### EXERCISE OBJECTIVE
From the entries that follow, pick out all lines holding "multinational".

### INFORMATION SHOWN
- Opening Delimiter -
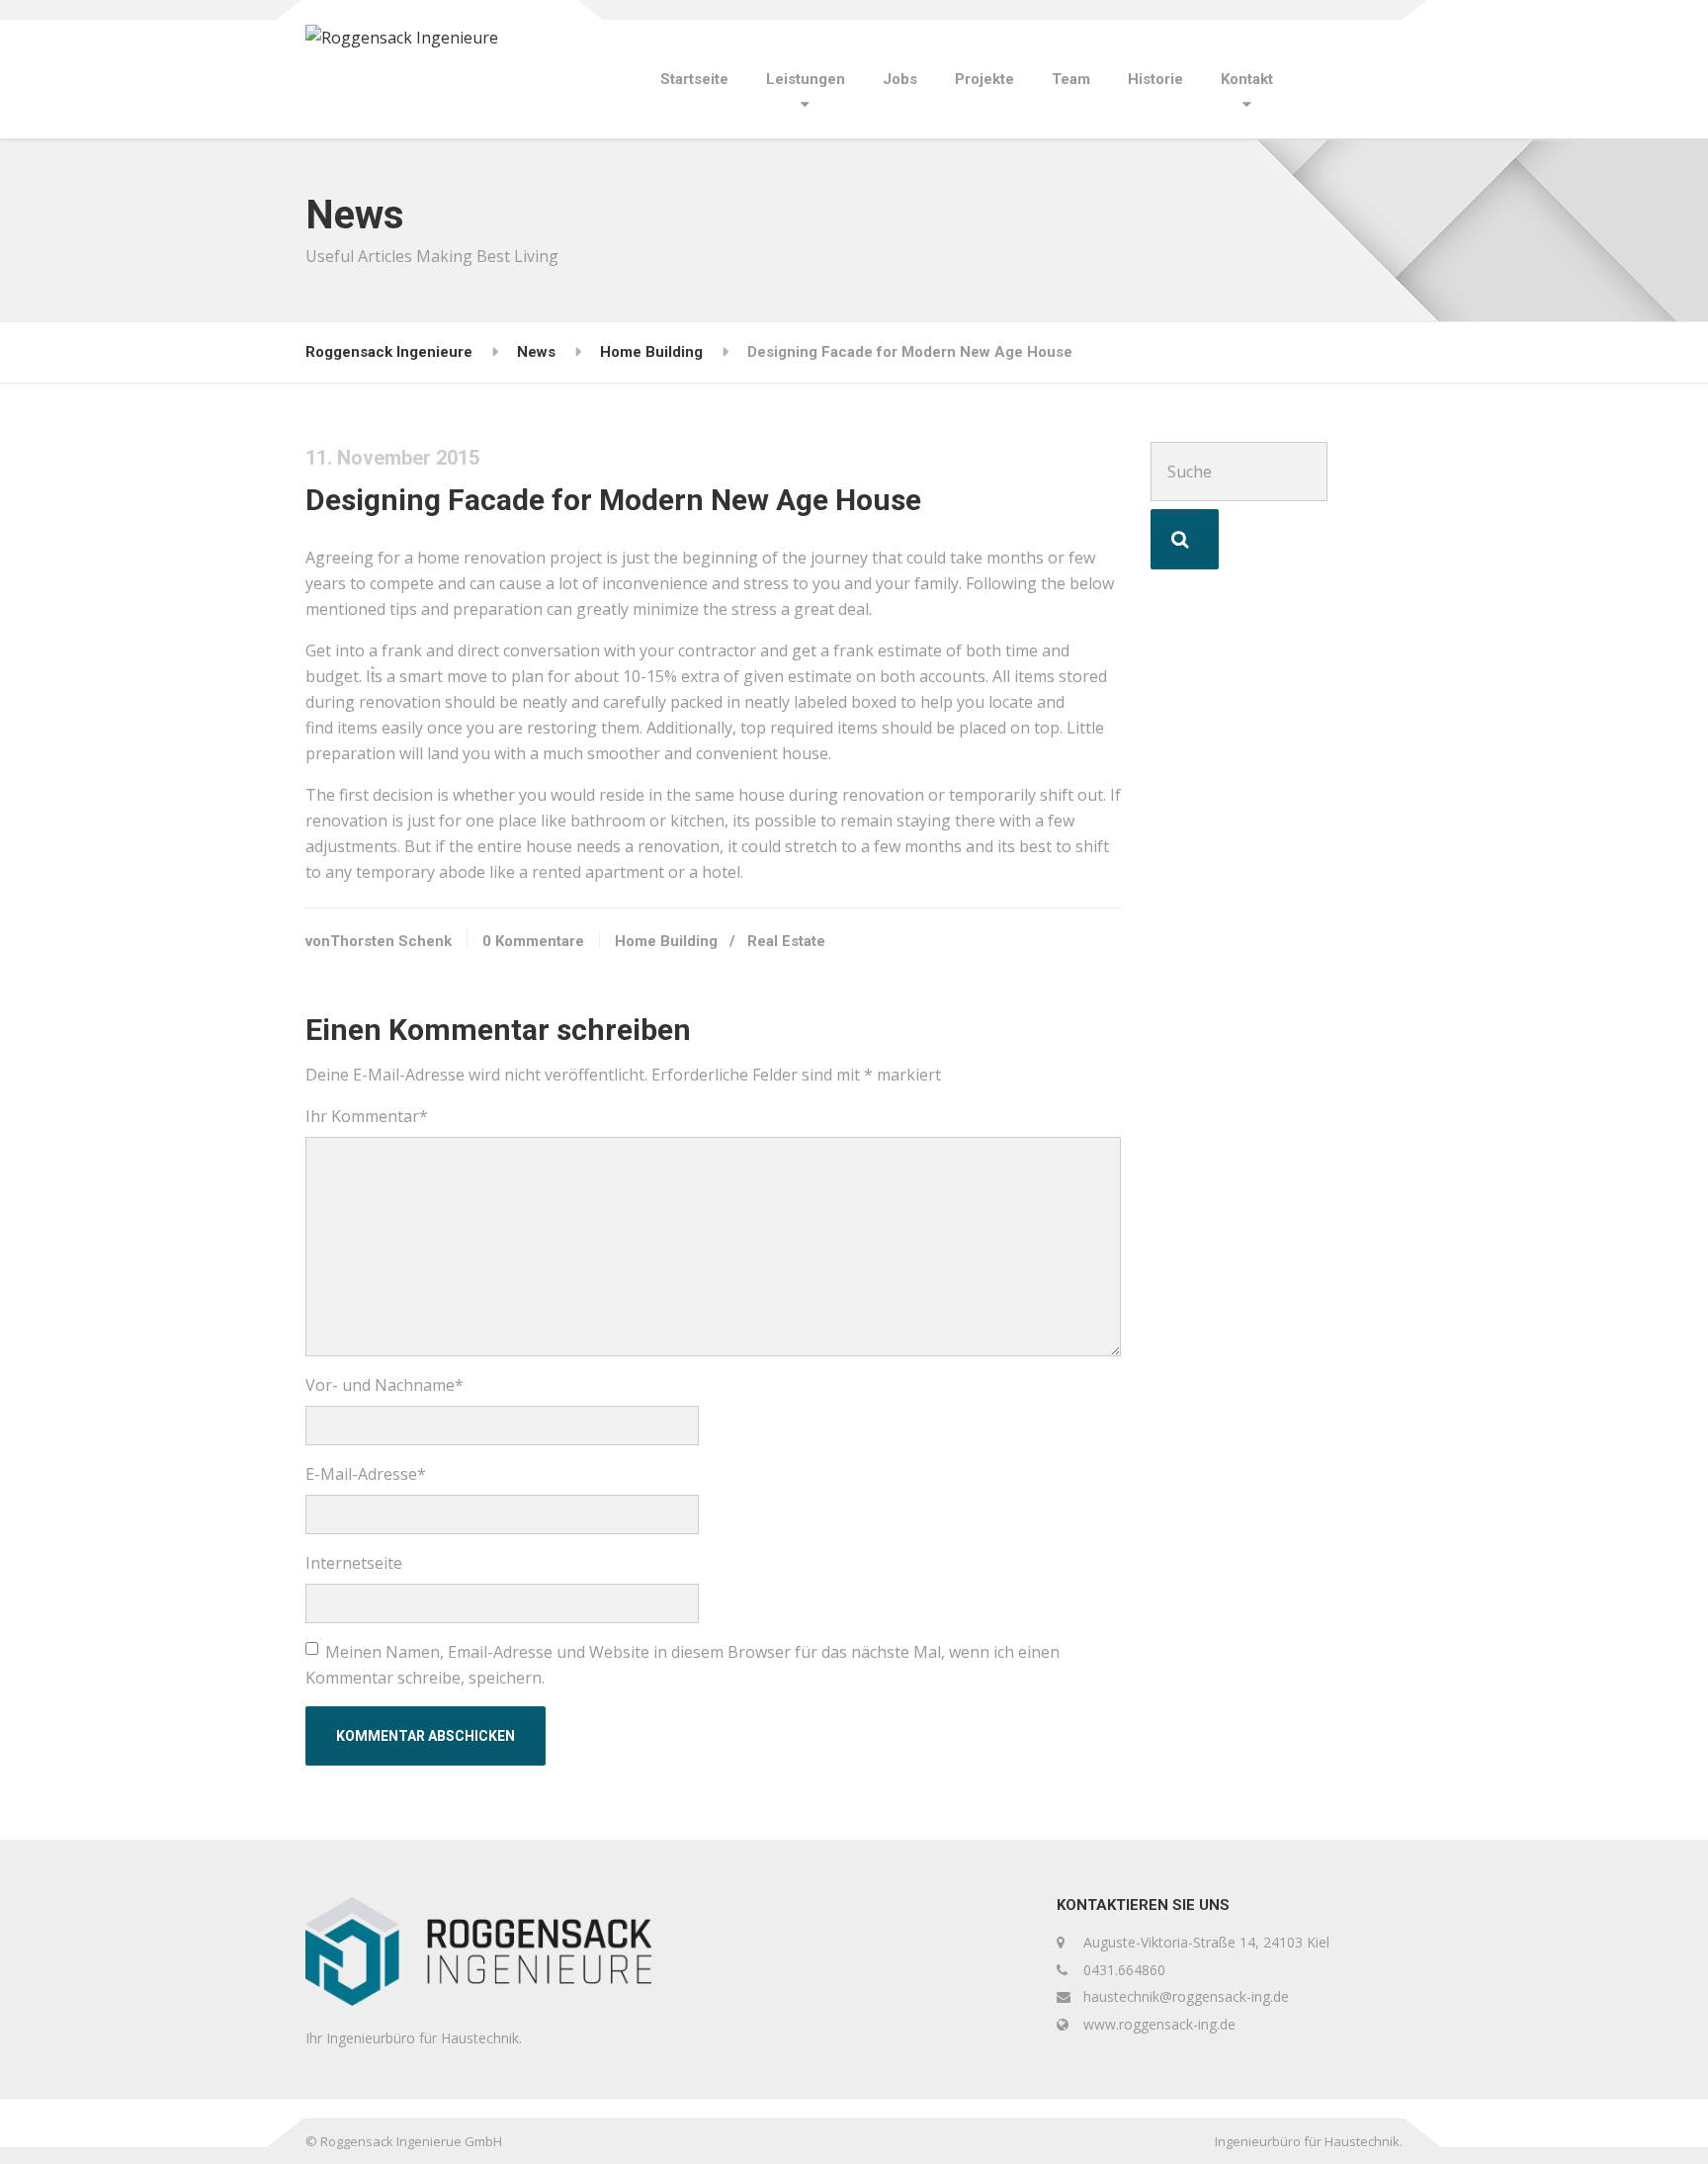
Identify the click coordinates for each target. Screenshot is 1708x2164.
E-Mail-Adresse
- Closing Delimiter -
- Opening Delimiter -
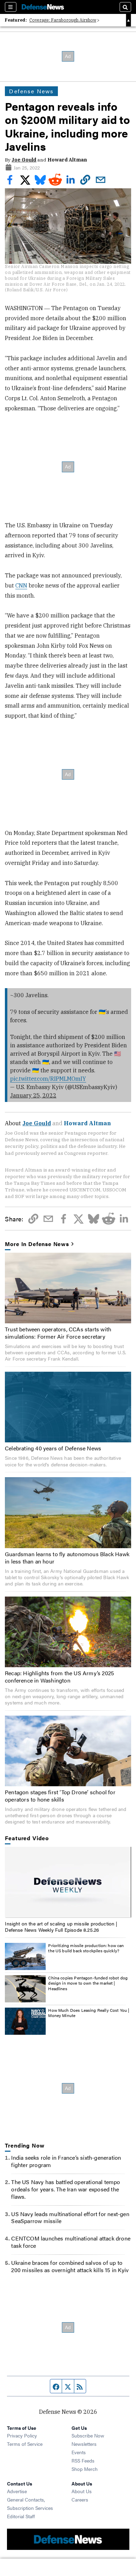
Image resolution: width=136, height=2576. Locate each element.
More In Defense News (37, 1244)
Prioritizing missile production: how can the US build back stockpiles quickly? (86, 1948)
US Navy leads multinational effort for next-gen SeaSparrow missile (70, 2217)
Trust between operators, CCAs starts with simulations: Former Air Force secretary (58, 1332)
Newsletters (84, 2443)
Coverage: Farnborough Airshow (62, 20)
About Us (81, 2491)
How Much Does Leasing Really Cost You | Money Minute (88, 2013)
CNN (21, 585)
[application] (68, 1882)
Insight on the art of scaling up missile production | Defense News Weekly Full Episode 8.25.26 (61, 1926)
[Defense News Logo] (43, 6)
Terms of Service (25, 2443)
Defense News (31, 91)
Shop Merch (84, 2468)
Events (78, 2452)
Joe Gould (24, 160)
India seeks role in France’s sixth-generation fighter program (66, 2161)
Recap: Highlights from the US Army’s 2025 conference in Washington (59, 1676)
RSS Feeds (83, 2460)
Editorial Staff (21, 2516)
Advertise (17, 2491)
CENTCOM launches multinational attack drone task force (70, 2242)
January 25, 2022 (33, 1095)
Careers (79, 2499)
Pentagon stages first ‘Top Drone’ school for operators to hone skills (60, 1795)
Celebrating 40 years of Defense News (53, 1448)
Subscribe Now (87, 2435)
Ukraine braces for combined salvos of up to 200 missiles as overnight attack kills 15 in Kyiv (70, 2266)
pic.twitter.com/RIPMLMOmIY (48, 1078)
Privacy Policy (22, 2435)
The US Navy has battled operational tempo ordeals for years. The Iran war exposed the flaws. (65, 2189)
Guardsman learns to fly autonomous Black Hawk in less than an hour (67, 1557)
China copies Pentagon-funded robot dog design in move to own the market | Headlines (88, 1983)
- Closing Delimiter -
### RESPONSE AREA
US Navy leads multinational effort for next-gen SeaSparrow missile (70, 2217)
CENTCOM launches multinational attack drone task force (70, 2242)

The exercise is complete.